#### The request:
Reproduce the listing below word for word, leaving out the pictures.

################

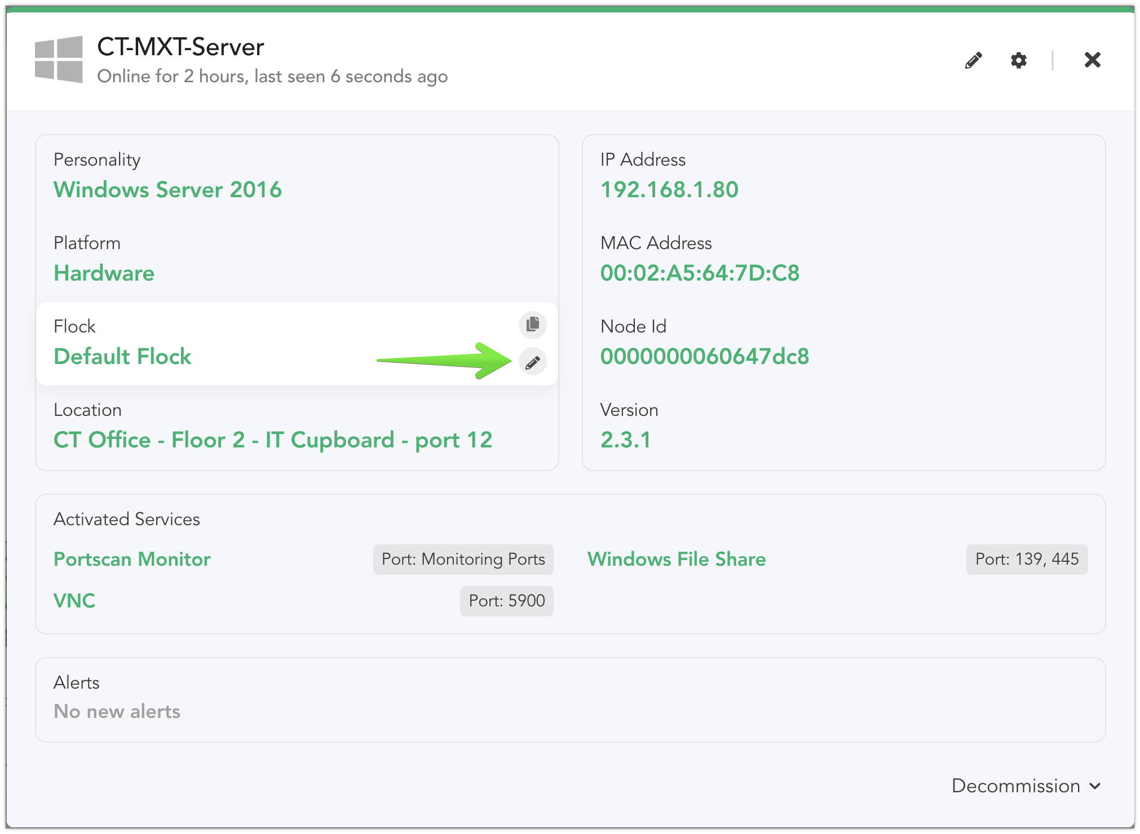Edit the Flock with the pencil icon
Viewport: 1140px width, 834px height.
[532, 362]
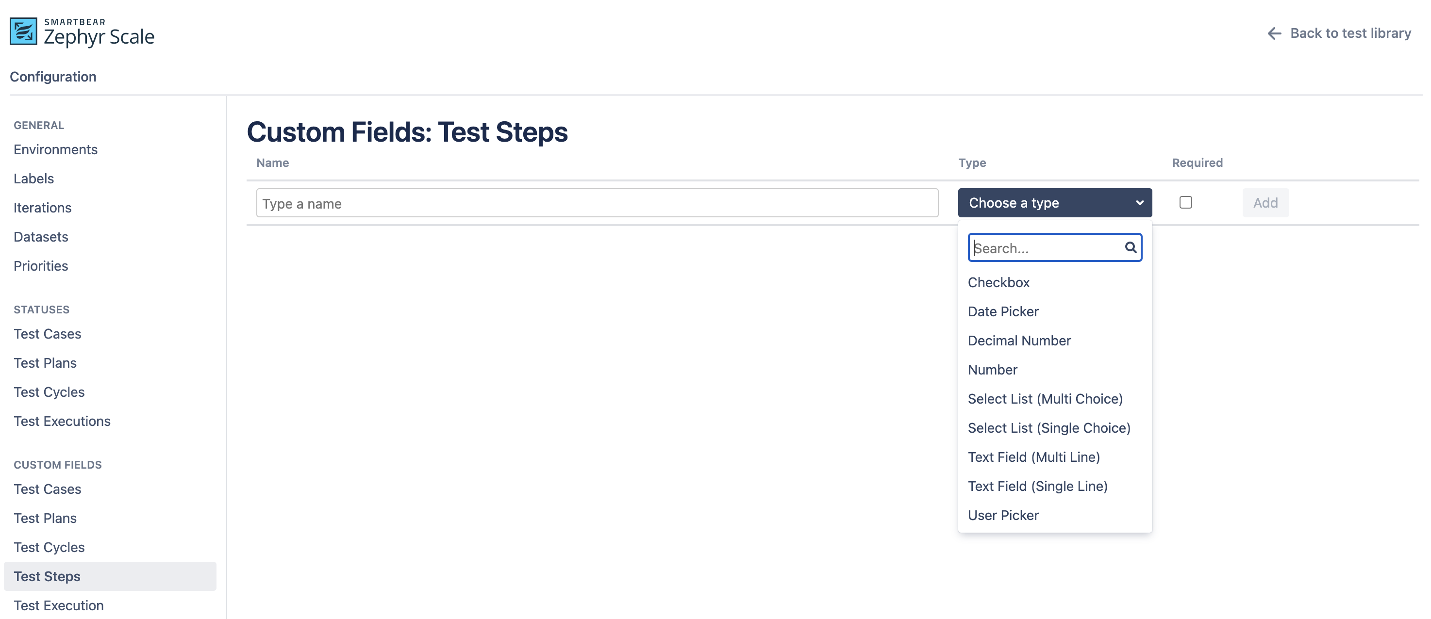Open Labels configuration page
The width and height of the screenshot is (1431, 619).
(x=34, y=179)
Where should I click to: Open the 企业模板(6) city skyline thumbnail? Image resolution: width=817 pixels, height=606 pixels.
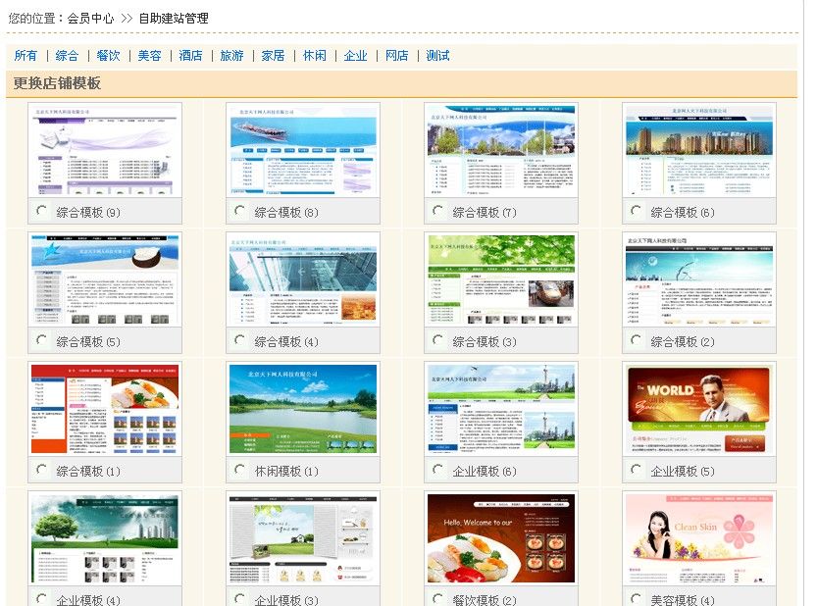(x=501, y=409)
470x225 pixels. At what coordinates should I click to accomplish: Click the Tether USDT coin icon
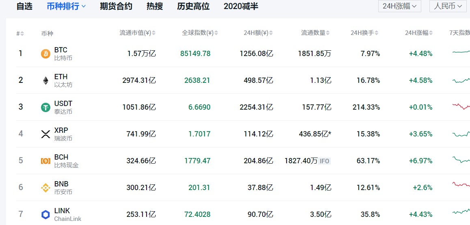[x=45, y=107]
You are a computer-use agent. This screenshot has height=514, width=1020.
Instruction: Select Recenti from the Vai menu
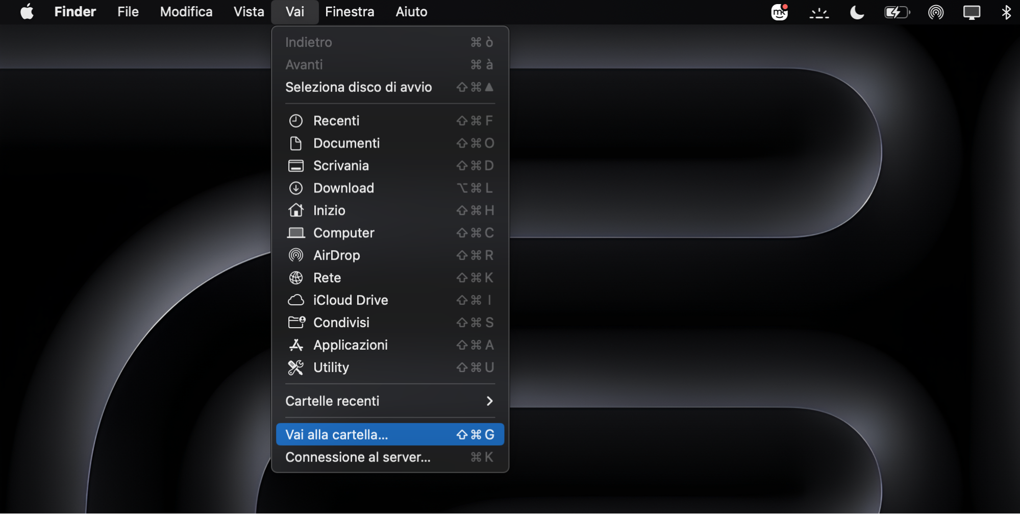[x=336, y=120]
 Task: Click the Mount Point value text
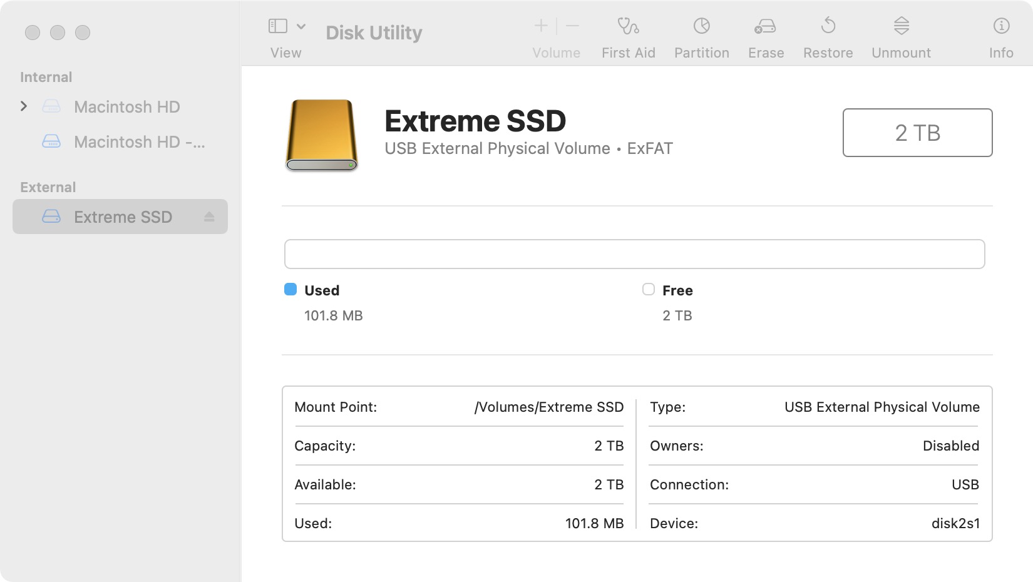pyautogui.click(x=548, y=407)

################

#### Written solution:
Edit the Flock with the pencil icon
Viewport: 1140px width, 834px height.
[532, 362]
Open Labels configuration page
The width and height of the screenshot is (1431, 619).
(x=34, y=179)
Where should I click to: Open the 企业模板(6) city skyline thumbnail? Image resolution: width=817 pixels, height=606 pixels.
(x=501, y=409)
470x225 pixels. At what coordinates should I click to accomplish: Click the Tether USDT coin icon
[x=45, y=107]
You are a computer-use agent. This screenshot has height=514, width=1020.
Instruction: Select Recenti from the Vai menu
[x=336, y=120]
 Task: Click the Mount Point value text
pyautogui.click(x=548, y=407)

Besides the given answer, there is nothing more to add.